▶ [Records to use]:
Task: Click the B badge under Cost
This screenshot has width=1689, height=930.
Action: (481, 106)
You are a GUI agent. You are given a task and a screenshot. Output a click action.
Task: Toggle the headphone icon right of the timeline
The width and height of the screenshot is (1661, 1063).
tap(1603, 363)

▶ [Try it]:
Print again each line of the listing above, exactly as it appears.

▶ [Result]:
Task: Click the B badge under Cost
This screenshot has width=1689, height=930.
Action: (481, 106)
You are a GUI agent. You are given a task and a screenshot. Output a click action.
Task: Toggle the headphone icon right of the timeline
The width and height of the screenshot is (1661, 1063).
tap(1603, 363)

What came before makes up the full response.